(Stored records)
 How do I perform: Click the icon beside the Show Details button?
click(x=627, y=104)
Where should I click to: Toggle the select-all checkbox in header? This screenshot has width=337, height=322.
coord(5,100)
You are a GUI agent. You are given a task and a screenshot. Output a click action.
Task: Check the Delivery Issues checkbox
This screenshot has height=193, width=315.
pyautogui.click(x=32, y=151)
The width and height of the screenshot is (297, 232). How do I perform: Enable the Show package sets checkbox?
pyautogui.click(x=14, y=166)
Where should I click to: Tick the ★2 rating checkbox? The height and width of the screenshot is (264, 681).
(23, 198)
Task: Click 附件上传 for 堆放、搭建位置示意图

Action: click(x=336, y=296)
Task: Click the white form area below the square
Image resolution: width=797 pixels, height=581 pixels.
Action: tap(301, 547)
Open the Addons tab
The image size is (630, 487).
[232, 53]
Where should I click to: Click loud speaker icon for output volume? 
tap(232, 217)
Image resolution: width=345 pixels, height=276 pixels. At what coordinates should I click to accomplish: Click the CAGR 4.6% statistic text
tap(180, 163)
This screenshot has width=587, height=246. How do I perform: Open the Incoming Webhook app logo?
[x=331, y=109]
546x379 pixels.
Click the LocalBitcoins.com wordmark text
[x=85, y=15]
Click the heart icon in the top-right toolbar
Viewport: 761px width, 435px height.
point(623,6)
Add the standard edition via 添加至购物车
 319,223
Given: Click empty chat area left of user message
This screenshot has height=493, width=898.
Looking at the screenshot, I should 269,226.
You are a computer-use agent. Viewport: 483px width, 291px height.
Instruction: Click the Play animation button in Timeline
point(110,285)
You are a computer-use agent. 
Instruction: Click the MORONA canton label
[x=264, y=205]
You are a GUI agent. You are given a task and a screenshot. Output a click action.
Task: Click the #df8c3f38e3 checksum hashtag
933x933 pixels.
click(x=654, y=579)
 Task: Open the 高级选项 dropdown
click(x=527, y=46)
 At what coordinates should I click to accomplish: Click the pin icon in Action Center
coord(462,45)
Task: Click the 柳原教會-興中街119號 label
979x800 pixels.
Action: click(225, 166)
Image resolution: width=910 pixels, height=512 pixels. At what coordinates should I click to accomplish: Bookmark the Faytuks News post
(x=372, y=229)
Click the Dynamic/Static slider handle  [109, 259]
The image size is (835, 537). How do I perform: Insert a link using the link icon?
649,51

→ AIM OF THE TASK
Print only these lines, exactly: the one containing "Click the heart icon in the top-right toolbar" and all after it to the end of the entries.

→ RESULT OF THE TASK
Click the heart icon in the top-right toolbar
Viewport: 761px width, 435px height.
point(623,6)
Add the standard edition via 添加至购物车
 319,223
Given: Click empty chat area left of user message
This screenshot has height=493, width=898.
Looking at the screenshot, I should 269,226.
You are a computer-use agent. Viewport: 483px width, 291px height.
Instruction: Click the Play animation button in Timeline
point(110,285)
You are a computer-use agent. 
Instruction: Click the MORONA canton label
[x=264, y=205]
You are a GUI agent. You are given a task and a screenshot. Output a click action.
Task: Click the #df8c3f38e3 checksum hashtag
933x933 pixels.
click(x=654, y=579)
 Task: Open the 高级选项 dropdown
click(x=527, y=46)
 At what coordinates should I click to accomplish: Click the pin icon in Action Center
coord(462,45)
Task: Click the 柳原教會-興中街119號 label
979x800 pixels.
Action: click(225, 166)
Image resolution: width=910 pixels, height=512 pixels. At what coordinates should I click to accomplish: Bookmark the Faytuks News post
(x=372, y=229)
Click the Dynamic/Static slider handle  [109, 259]
The image size is (835, 537). How do I perform: Insert a link using the link icon?
649,51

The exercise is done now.